In the run-up to the 2023 elections, inflation reached 85% year-on-year in November 2022. Following his narrow re-election in May 2023, President Erdogan appointed a new economics team led by former minister of finance and deputy prime minister Mehmet Simsek tasked with reducing inflation and stabilizing the economy. Although an inflationary monetary policy had helped maintain high economic growth, high inflation had not only become deeply unpopular, and with no elections, other than the March 2024 municipal elections on the horizon, such a policy shift will have limited financial costs for the president. 

Economic policy focused on rolling back some of the interventionist policies, letting the exchange rate adjust and tightening monetary policy. Thus far, the adjustment has been fairly gradual. The CBRT raised its policy rate just after the elections in June with a modest hike to 15% in the context of 40% year-on-year inflation. It took until March 2024 for the policy rate to reach 50%, but in the meantime inflation had reached 70%, leaving real interest rates in deeply negative territory. Moreover, a minimum wage hike in January 2024 was not exactly conducive to rapid disinflation, either. This suggests that political consideration remain as important as economic ones.

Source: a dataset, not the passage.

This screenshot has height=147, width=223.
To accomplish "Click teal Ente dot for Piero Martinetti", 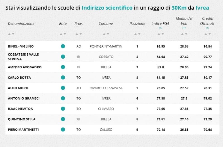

It is difficult to say whether lack of more aggressive adjustment is due to political constraints faced by the economics team or by a conscious decision to avoid a potentially destabilizing “shock therapy” in light of potential financial vulnerabilities in the banking sector. The IMF, for one, has highlighted “high and growing” banking sector risks due to rapid credit growth and weakening of supervision. Equally important, however, is the fact that Turkey’s executive presidency makes economic policy subject to the decision of a powerful president who faces very limited checks-and-balances. More so than before, this makes Turkish economic policy subject to the whims of the president, or this political-electoral calculus. The outlook for the Turkish economy depends on what the authorities do today as well as what they can be expected to do in the future. Quite different from countries other large emerging economies, such as Brazil, Mexico, India or Indonesia with far more robust institutions and greater predictability, Turkey’s policies are more difficult to predict because they are less subject to institutional and political checks-and-balances. On June 4, Turkey’s Constitutional Court invalidated a presidential decree issued in 2018 that authorized the president to sack central bank governors and force the central bank into an inflationary monetary policy. The gradual rebuilding of institutional guardrails around Turkish economic policy would boost domestic and foreign investor confidence and help Turkey exploit its significant economic growth potential in the context of greater economic stability.

Turkey is an example where an increasingly centralized political system and limited checks-and-balances increase policy uncertainty. Political leaders in all political systems are weary of market outcomes over which they have little control as well as independent institutions whose mandates and preferences might run counter to their own political-electoral interests. However, in a political system where power is highly concentrated, this makes economic policy substantially more unpredictable. In less centralized political systems, significant shifts in economic policy can occur when for example a different political party comes to power. But typically it is easier to predict what it will do once in power. It is more difficult to predict policy shifts if power is more highly concentrated and individual decision-makers are highly influential.